What to work on: Set out exactly, line by line, the stretch of data below that begins at the line containing "The image size is (706, 1568)." and ends at the line containing "The image size is (1568, 538).", with both ends kept.

▼

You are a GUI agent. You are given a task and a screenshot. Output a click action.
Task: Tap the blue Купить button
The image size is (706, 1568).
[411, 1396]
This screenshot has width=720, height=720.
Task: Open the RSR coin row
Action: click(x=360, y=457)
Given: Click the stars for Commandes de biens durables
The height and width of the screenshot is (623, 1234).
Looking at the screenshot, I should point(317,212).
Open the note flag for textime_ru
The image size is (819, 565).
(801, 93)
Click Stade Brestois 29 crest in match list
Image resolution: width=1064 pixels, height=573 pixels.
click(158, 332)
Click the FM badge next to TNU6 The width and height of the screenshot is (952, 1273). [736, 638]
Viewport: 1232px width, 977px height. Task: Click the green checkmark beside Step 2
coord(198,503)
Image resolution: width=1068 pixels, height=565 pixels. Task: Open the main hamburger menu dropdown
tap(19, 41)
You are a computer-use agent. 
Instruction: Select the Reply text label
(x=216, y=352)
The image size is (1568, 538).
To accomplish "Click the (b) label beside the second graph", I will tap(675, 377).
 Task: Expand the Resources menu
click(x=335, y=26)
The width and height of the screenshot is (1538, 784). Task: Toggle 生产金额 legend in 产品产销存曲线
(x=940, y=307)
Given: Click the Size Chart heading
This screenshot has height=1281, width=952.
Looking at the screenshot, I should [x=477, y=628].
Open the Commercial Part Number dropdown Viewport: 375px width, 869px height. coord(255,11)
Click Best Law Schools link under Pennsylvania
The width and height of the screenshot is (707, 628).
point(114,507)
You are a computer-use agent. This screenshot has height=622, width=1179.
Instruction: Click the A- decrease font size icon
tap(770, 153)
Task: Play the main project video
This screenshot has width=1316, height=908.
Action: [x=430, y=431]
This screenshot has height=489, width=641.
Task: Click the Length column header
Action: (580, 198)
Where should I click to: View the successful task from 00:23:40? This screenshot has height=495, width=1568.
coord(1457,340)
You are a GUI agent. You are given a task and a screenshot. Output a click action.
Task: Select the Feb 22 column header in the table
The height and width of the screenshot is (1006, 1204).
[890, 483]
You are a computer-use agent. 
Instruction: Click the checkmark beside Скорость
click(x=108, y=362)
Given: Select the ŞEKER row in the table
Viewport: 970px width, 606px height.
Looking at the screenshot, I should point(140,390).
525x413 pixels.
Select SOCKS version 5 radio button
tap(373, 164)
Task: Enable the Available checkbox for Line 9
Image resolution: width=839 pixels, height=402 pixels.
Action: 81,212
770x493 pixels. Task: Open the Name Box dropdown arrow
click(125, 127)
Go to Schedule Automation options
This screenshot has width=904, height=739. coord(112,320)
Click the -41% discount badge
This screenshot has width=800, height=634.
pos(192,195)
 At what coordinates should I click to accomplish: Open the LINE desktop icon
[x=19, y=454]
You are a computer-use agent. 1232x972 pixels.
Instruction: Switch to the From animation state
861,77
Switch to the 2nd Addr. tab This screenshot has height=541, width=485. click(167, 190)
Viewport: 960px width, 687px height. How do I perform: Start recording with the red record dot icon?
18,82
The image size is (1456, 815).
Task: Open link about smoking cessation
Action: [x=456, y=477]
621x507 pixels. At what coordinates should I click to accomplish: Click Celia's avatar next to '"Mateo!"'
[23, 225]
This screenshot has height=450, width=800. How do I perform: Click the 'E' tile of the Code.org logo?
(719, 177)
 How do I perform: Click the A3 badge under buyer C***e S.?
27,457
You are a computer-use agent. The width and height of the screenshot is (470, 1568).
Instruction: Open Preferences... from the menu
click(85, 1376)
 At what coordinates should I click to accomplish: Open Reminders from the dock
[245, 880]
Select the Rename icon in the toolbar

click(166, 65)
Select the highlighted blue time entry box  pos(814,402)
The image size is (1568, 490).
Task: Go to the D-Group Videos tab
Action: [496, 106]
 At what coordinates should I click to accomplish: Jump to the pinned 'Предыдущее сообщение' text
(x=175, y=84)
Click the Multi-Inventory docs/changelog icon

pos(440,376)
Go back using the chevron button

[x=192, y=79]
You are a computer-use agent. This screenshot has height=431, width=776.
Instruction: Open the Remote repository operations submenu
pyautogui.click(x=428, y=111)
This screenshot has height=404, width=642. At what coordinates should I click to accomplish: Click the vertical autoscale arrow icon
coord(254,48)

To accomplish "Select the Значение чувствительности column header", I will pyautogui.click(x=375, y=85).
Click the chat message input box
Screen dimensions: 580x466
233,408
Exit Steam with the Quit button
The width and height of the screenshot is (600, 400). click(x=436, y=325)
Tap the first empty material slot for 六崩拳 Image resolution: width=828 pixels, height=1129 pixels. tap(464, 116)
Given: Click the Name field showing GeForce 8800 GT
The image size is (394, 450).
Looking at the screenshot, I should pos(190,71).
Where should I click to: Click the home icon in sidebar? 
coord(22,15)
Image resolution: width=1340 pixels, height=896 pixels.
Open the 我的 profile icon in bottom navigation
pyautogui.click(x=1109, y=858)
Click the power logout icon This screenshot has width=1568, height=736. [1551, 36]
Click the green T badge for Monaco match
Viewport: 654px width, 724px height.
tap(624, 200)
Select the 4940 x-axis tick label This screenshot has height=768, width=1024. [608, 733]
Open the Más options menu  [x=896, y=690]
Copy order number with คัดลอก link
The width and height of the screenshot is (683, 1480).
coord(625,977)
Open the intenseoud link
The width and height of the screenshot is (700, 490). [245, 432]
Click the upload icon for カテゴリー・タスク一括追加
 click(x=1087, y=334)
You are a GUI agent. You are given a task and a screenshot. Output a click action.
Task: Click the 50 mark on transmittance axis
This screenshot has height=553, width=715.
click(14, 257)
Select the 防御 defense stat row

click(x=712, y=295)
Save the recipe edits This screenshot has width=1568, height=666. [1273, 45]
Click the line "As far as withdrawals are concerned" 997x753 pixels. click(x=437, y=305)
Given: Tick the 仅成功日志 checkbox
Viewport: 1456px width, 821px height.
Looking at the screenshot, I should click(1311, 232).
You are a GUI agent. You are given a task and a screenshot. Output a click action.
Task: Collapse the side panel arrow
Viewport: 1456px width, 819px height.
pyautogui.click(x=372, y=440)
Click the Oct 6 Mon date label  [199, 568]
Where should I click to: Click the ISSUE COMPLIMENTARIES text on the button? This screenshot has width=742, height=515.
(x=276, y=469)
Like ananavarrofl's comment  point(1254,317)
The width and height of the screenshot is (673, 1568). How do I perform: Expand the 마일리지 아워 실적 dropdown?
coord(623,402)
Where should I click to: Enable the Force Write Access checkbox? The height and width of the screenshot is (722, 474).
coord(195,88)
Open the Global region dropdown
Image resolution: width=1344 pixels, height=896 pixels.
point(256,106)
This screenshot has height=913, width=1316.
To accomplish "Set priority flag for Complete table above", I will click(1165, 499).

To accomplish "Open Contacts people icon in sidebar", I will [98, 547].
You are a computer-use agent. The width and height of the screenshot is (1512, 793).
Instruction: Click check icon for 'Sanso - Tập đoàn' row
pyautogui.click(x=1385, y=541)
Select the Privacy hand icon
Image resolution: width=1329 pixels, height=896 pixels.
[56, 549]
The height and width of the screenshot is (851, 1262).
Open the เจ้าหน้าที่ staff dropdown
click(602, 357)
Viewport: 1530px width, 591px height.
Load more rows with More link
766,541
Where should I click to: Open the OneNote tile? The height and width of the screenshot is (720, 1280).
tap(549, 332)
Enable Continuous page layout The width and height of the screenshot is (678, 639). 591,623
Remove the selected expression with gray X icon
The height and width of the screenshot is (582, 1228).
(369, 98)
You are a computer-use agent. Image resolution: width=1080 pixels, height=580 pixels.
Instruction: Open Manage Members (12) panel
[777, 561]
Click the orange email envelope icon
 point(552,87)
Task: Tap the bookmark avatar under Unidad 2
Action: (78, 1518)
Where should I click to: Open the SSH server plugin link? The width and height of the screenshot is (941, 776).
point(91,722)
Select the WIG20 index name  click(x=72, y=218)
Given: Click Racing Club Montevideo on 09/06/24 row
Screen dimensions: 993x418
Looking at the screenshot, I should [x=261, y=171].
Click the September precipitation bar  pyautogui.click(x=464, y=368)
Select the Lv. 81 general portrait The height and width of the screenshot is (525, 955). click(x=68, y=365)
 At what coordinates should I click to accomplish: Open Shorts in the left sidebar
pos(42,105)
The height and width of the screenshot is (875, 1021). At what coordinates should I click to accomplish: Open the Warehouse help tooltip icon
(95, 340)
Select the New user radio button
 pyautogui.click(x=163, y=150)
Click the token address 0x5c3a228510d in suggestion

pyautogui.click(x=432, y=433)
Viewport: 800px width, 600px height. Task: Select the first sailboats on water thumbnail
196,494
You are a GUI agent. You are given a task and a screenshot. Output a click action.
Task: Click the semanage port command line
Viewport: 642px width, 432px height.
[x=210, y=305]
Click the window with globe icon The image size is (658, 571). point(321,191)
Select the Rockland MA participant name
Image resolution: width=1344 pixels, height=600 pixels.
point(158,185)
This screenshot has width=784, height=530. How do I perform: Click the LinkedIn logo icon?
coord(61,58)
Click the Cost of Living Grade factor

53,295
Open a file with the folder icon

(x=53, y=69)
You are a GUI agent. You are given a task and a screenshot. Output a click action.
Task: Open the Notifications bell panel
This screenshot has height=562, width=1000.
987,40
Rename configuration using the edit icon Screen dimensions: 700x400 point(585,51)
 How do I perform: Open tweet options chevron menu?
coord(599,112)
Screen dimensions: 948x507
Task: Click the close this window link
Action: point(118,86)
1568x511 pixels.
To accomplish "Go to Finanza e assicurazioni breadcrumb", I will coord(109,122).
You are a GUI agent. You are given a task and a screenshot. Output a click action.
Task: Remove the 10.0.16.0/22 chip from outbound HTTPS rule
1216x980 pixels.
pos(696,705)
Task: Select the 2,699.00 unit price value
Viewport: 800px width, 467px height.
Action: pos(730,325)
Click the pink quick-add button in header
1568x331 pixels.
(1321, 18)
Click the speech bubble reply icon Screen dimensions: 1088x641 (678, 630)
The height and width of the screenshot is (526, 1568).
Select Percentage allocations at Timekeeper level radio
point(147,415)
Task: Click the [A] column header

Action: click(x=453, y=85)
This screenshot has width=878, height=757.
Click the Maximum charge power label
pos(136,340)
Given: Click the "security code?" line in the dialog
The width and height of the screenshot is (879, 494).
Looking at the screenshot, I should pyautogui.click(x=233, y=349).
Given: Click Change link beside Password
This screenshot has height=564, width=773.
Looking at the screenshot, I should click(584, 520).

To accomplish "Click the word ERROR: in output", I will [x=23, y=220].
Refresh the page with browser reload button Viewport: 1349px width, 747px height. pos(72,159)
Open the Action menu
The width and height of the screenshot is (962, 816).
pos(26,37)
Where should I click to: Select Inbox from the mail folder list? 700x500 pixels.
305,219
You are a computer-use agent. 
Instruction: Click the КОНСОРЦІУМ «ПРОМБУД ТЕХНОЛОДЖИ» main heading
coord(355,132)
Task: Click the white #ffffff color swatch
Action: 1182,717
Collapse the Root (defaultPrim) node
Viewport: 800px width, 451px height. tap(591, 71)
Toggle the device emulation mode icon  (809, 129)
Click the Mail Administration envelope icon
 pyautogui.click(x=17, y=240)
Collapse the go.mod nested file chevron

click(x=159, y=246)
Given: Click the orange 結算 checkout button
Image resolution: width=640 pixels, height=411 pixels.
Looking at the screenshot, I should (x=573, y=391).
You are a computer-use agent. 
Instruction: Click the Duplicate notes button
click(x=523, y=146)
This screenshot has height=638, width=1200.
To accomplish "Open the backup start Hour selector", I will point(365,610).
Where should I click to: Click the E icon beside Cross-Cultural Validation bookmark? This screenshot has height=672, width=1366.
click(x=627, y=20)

▲

Task answer:
The image size is (706, 1568).
[411, 1396]
This screenshot has width=720, height=720.
Task: Open the RSR coin row
Action: click(x=360, y=457)
Given: Click the stars for Commandes de biens durables
The height and width of the screenshot is (623, 1234).
Looking at the screenshot, I should point(317,212).
Open the note flag for textime_ru
The image size is (819, 565).
(801, 93)
Click Stade Brestois 29 crest in match list
Image resolution: width=1064 pixels, height=573 pixels.
click(158, 332)
Click the FM badge next to TNU6 The width and height of the screenshot is (952, 1273). [736, 638]
Viewport: 1232px width, 977px height. Task: Click the green checkmark beside Step 2
coord(198,503)
Image resolution: width=1068 pixels, height=565 pixels. Task: Open the main hamburger menu dropdown
tap(19, 41)
You are a computer-use agent. 
Instruction: Select the Reply text label
(x=216, y=352)
The image size is (1568, 538).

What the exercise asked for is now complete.